*PROBLEM TO SOLVE*
Drop all images and give the records again exactly.

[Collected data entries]

----------------------------------------

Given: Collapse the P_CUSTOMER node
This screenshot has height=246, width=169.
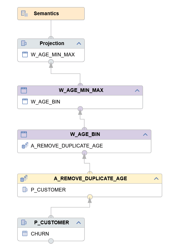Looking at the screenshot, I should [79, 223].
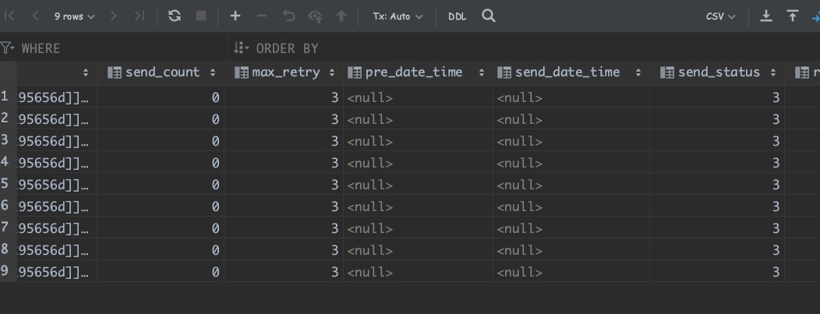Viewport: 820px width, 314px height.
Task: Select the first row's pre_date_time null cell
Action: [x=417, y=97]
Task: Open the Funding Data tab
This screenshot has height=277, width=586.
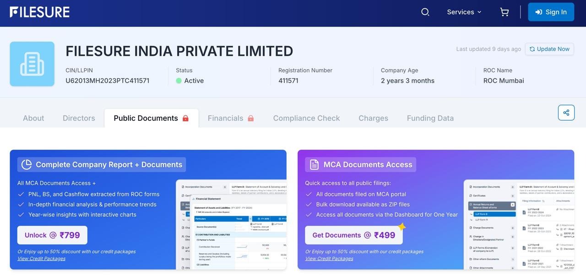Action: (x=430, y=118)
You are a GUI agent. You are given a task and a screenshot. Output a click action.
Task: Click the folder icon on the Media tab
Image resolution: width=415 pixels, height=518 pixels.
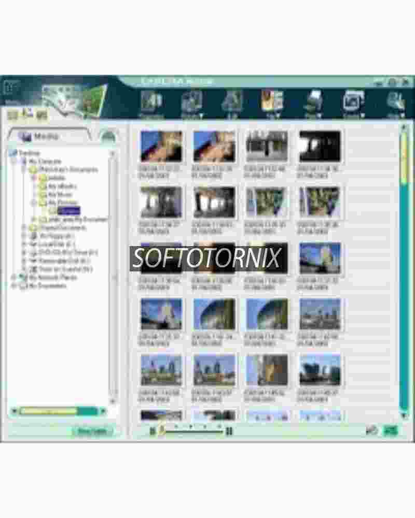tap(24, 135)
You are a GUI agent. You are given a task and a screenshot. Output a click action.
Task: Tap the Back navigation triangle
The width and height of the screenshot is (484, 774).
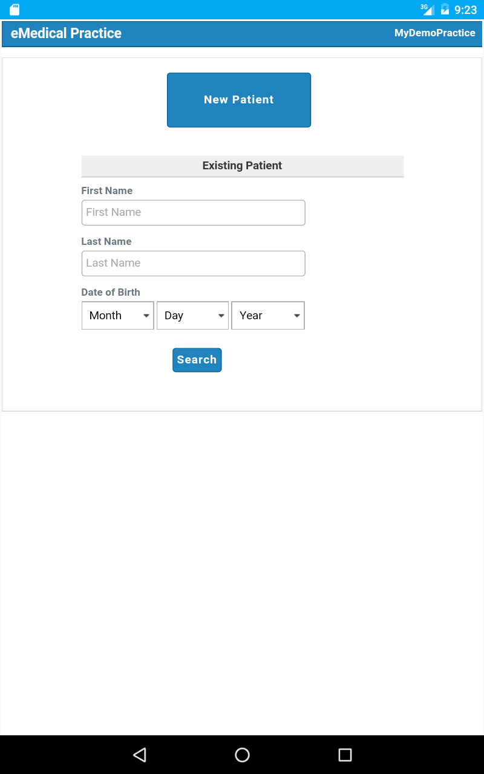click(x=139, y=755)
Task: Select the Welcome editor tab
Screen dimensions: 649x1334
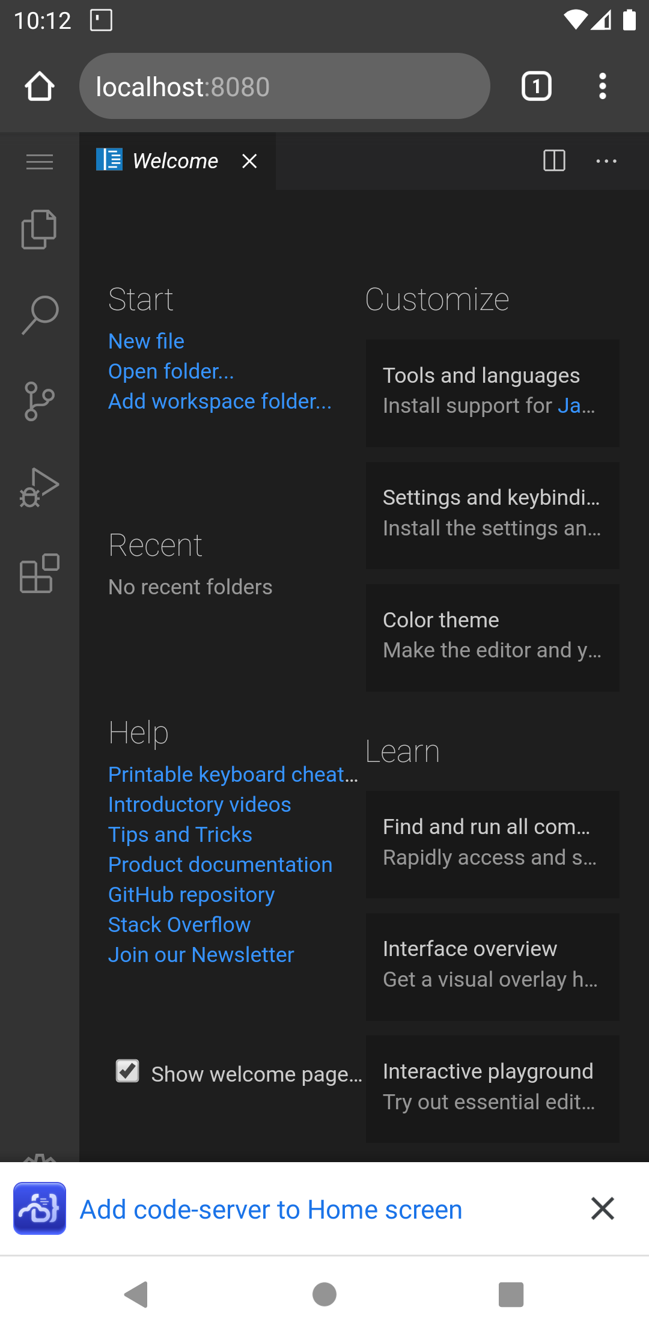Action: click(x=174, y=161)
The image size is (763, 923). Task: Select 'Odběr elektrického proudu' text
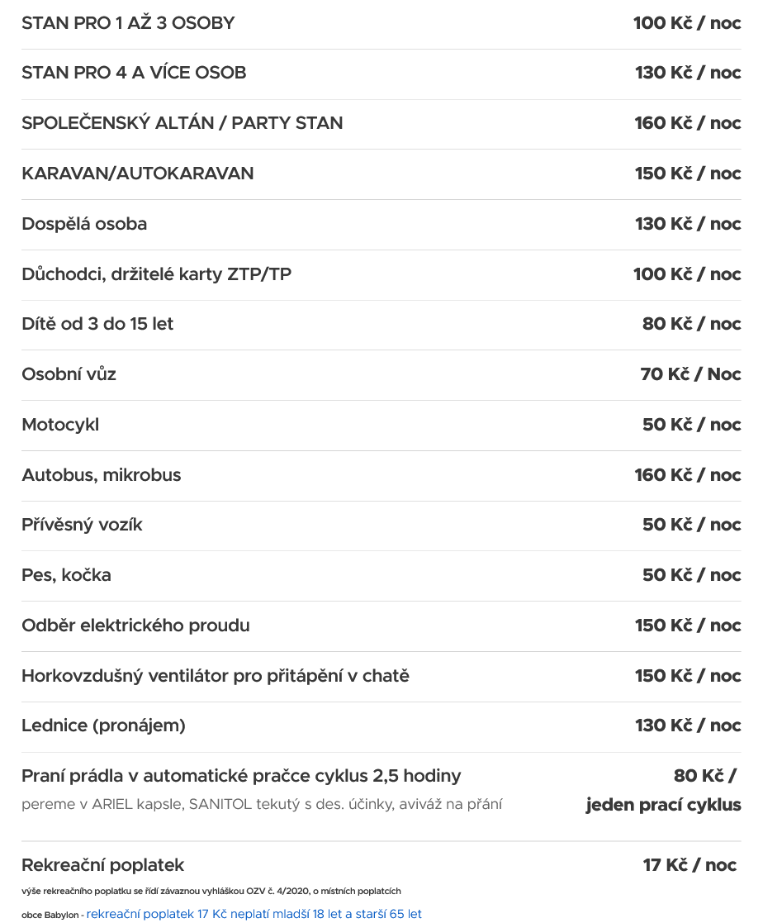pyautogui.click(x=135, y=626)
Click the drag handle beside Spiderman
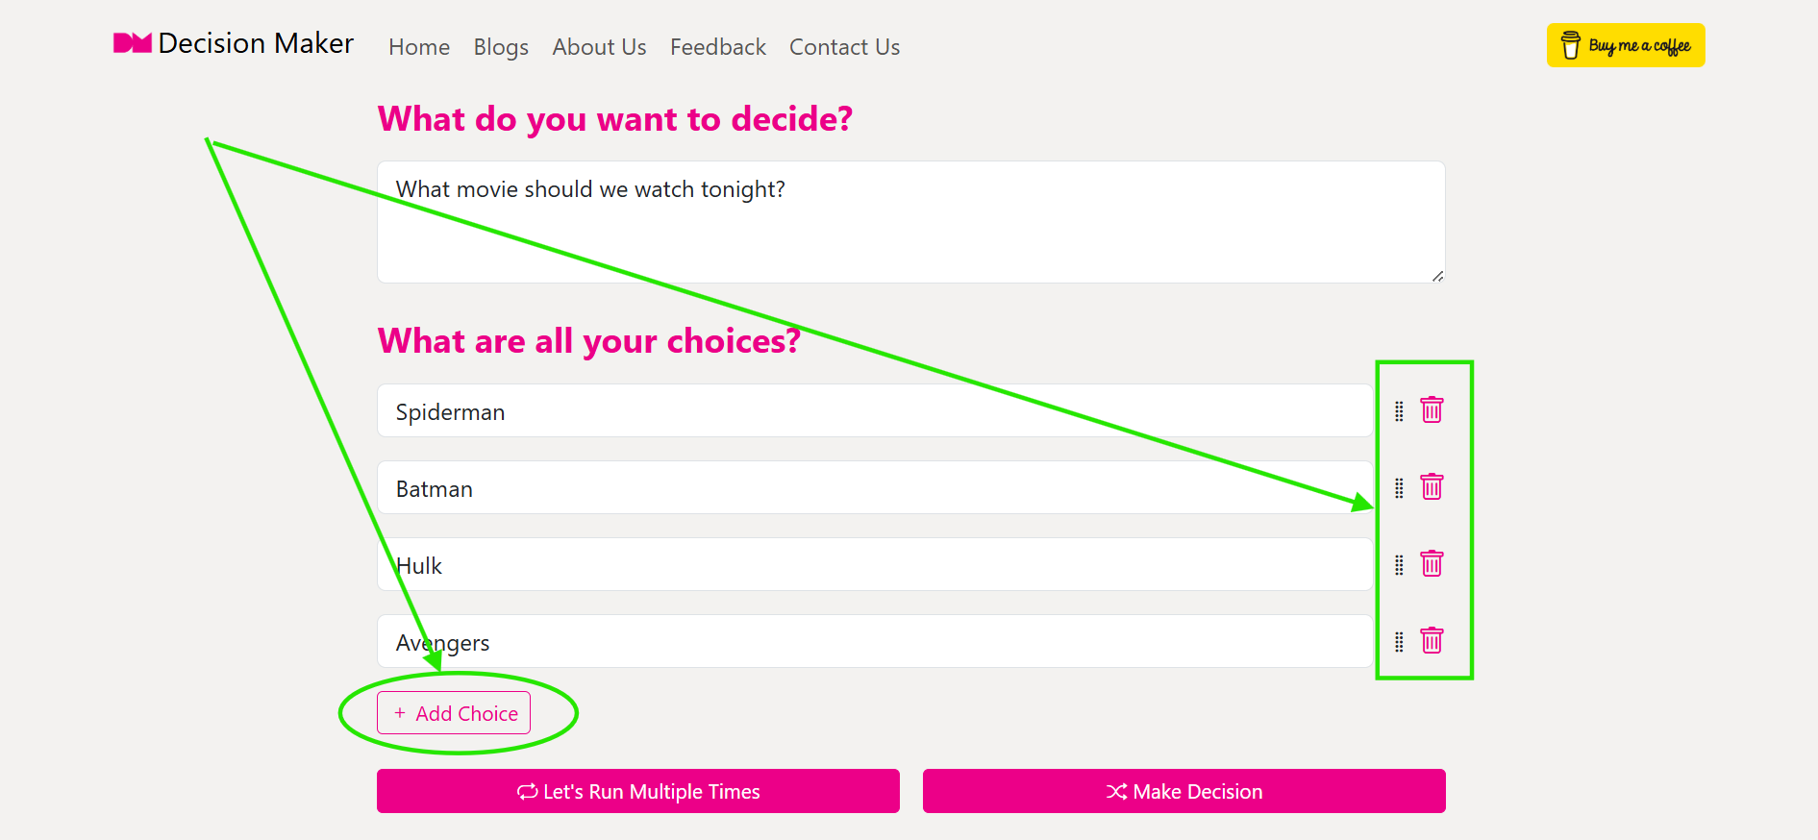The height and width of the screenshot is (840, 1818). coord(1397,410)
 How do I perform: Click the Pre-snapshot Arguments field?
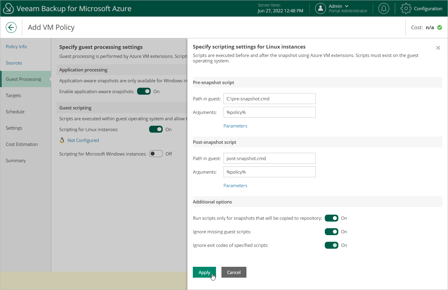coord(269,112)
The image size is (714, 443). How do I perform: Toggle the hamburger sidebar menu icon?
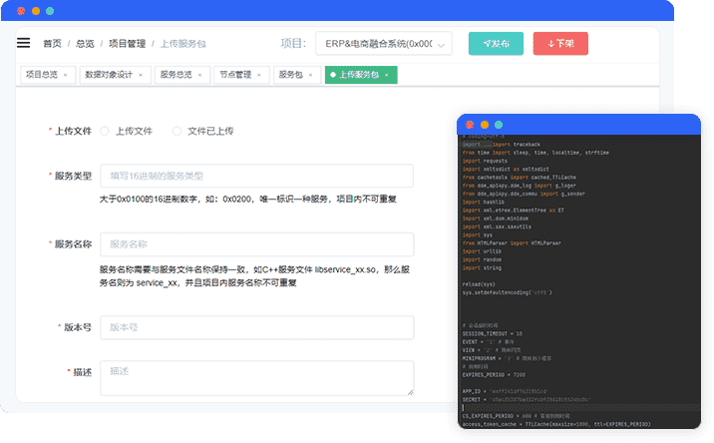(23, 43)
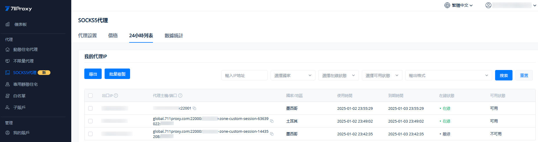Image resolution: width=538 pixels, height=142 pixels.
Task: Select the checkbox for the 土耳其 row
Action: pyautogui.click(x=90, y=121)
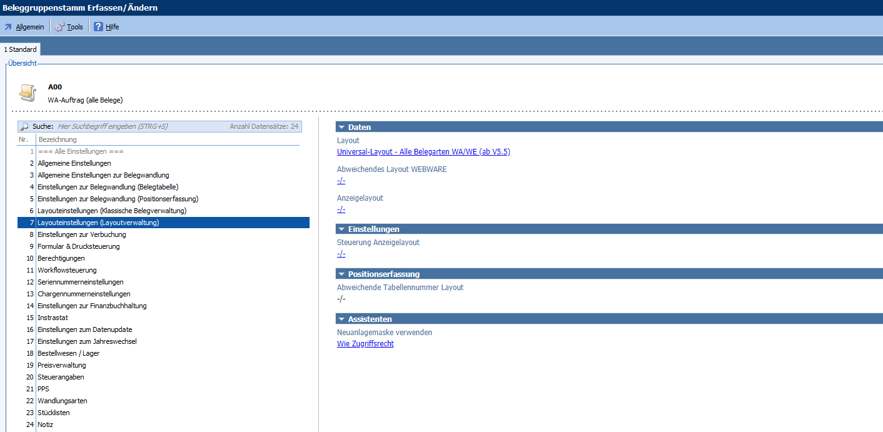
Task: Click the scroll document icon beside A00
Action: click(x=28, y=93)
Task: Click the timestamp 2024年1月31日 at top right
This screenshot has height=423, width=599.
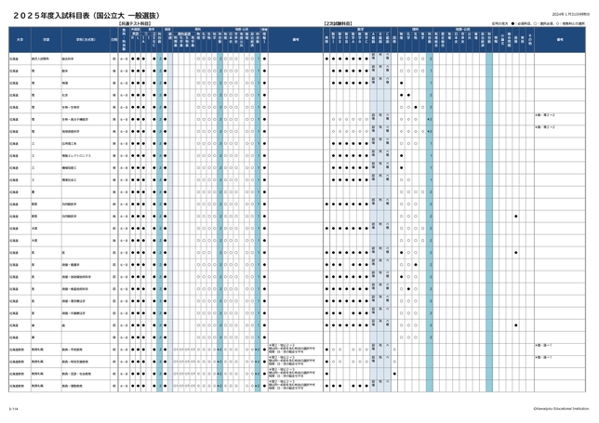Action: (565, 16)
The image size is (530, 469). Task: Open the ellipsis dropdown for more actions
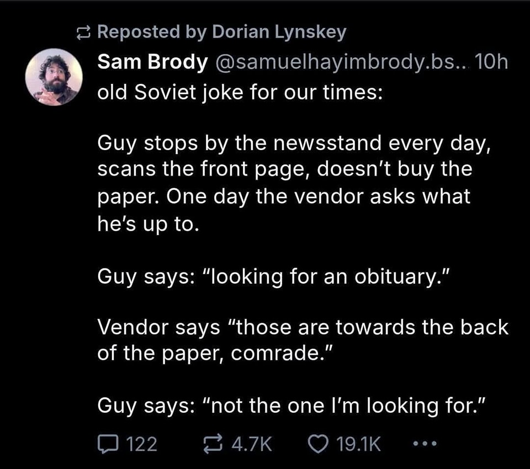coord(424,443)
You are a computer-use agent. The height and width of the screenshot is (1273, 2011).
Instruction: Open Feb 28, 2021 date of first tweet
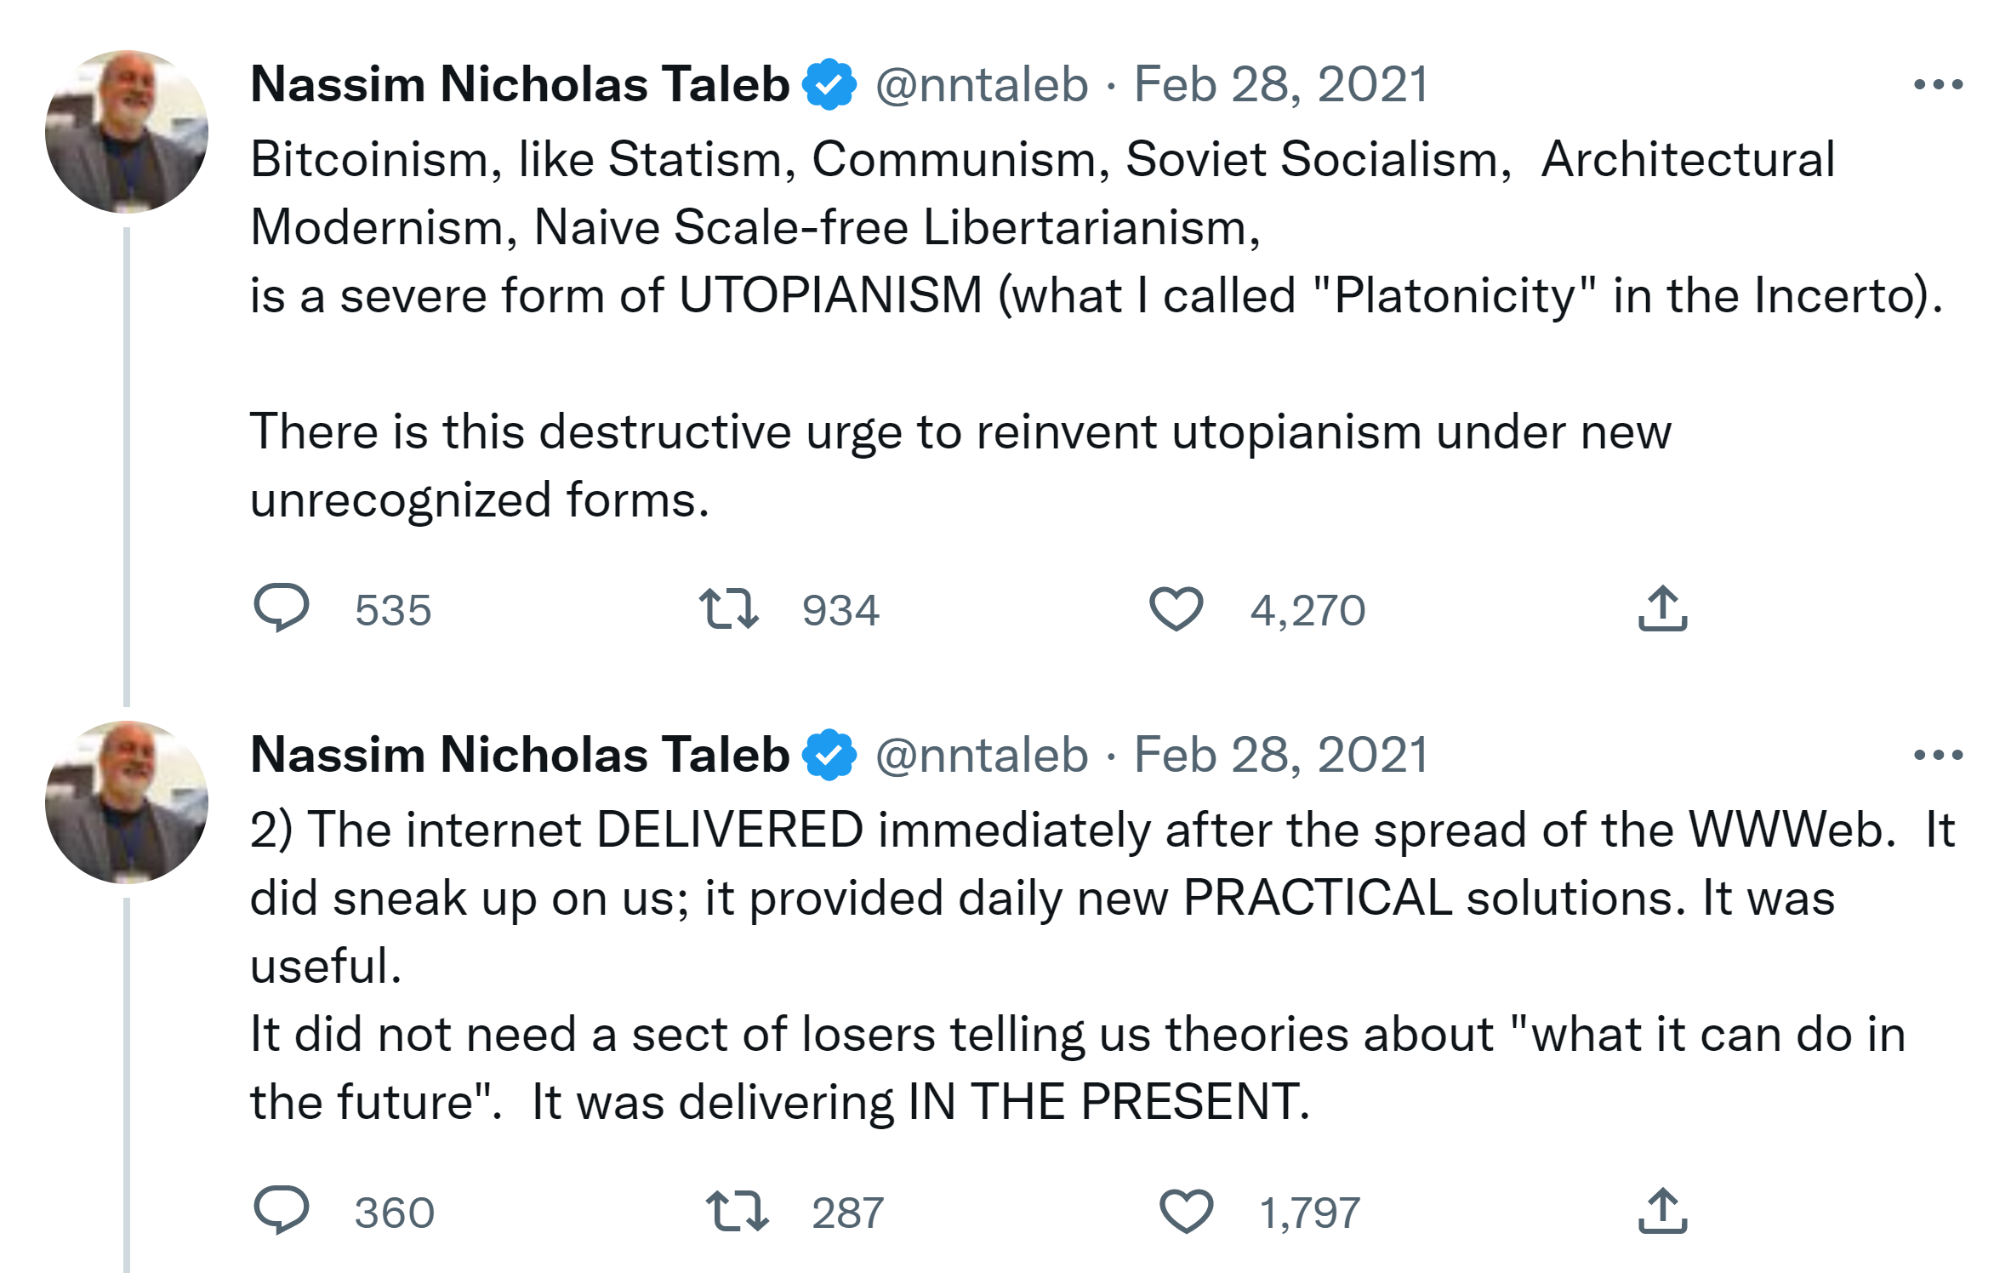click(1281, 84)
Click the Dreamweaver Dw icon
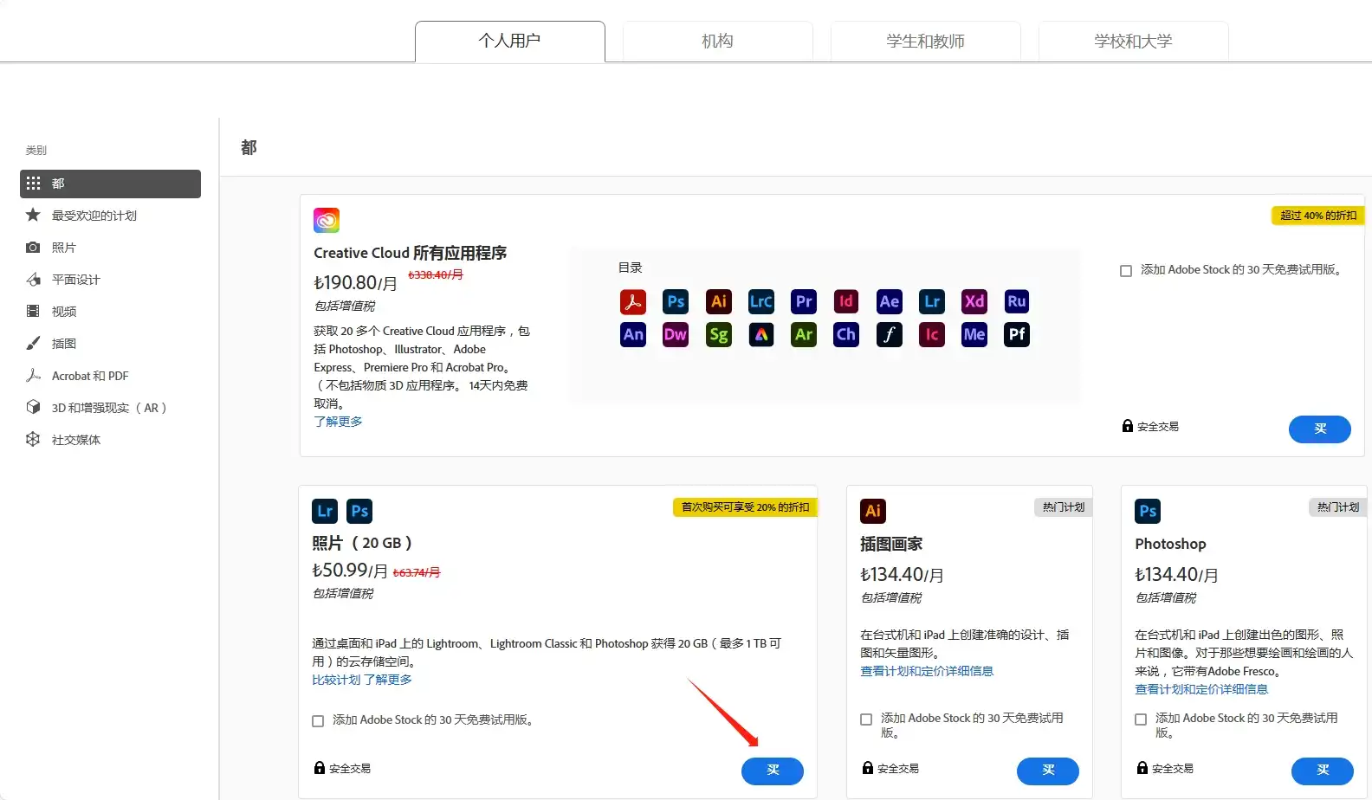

----------------------------------------

*RESPONSE AREA*
Given: Collapse the P_CUSTOMER node
This screenshot has height=246, width=169.
Looking at the screenshot, I should [79, 223].
Viewport: 820px width, 314px height.
Task: Select the first row's pre_date_time null cell
Action: [x=417, y=97]
Task: Open the Funding Data tab
This screenshot has height=277, width=586.
Action: (x=430, y=118)
You are a GUI agent. You are given a task and a screenshot. Output a click action.
Task: Click the folder icon on the Media tab
Image resolution: width=415 pixels, height=518 pixels.
tap(24, 135)
You are a GUI agent. You are given a task and a screenshot. Output a click action.
Task: Tap the Back navigation triangle
The width and height of the screenshot is (484, 774).
click(x=139, y=755)
Task: Select the Welcome editor tab
Screen dimensions: 649x1334
Action: click(x=174, y=161)
The image size is (763, 923). Task: Select 'Odběr elektrického proudu' text
pyautogui.click(x=135, y=626)
Click the drag handle beside Spiderman
The height and width of the screenshot is (840, 1818). coord(1397,410)
 How do I perform: Click the Pre-snapshot Arguments field?
coord(269,112)
The image size is (714, 443). How do I perform: Toggle the hamburger sidebar menu icon?
(23, 43)
Image resolution: width=538 pixels, height=142 pixels.
Task: Select the checkbox for the 土耳其 row
Action: pyautogui.click(x=90, y=121)
Task: Click the scroll document icon beside A00
Action: click(x=28, y=93)
Task: Click the timestamp 2024年1月31日 at top right
This screenshot has height=423, width=599.
Action: (565, 16)
The image size is (530, 469). Task: Open the ellipsis dropdown for more actions
coord(424,443)
You are a computer-use agent. The height and width of the screenshot is (1273, 2011).
Instruction: Open Feb 28, 2021 date of first tweet
click(1281, 84)
Click the Dreamweaver Dw icon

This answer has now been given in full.